My Project at Roberto Clemente Student Development Center

Community Outreach Project Proposal

For my CRTW 550 community service project, I have joined 826Michigan’s in-school residency program at Roberto Clemente Student Development Center in Ypsilanti. I work on Tuesdays from 10 a.m. to 1:15 p.m. with students in Terry Carpenter’s U.S. History classes who are developing a fictionalized textbook that will be published at the end of the school year by 826Michigan.

Last year, 826Michigan volunteers helped students from Huron High School published a book of essays. Students in two of Mr. Carpenter’s classes are writing short narrative pieces from assignments over the school year. He has given them wide creative berth to produce essays, songs and other types of narrative that address World Wars I and II, the Harlem Renaissance, slavery reparation, political protests and an imaginative look at the year 2020.

I am one of four 826Michigan volunteers working on this project. My duties include editing student work and offering solutions and ideas to engage student interest and thinking. I am trying when possible to inspire students to exceed their own expectations, which are quite low.

Roberto Clemente is an alternative school for 8th - 12th graders, who require a smaller, more structured and nurturing environment. Its 80 students are either self-referred or have been referred by their district middle and high schools. Less than 23 percent of the students read at or above state proficiency levels of the Scholastic Reading Inventory Lexile and 82 percent are African-American.

As a group, the 826 volunteers are experimenting through trial and error to engage the students in the project. Exciting them about seeing their work published has proven to be difficult. Our biggest challenge is keeping them focused on what their day’s task. Grading has not proved an effective incentive, either positively or negatively. The instructor gives them nearly free rein to walk around, talk with other students and surf the web on their school-issued laptops. They often leave the room in a state of disrepair and don’t keep track of their own folders of assignments.

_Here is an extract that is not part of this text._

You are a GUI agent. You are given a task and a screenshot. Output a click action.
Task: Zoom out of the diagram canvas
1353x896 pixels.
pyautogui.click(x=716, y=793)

We’ve had the most success with dividing and conquering. Each volunteer has four students to track for the hour, engaging them one on one at the beginning of class and following through at the end of class.

None of the volunteers of course want to overstep the instructor’s purview, so we continue to experiment with ways to encourage the students to take ownership of the project. They haven’t quite grasped the abstract notion that they have a chance to have their work published.

Katie Jones is the 826Michigan onsite volunteer coordinator, who is employed by through an AmeriCorps grant.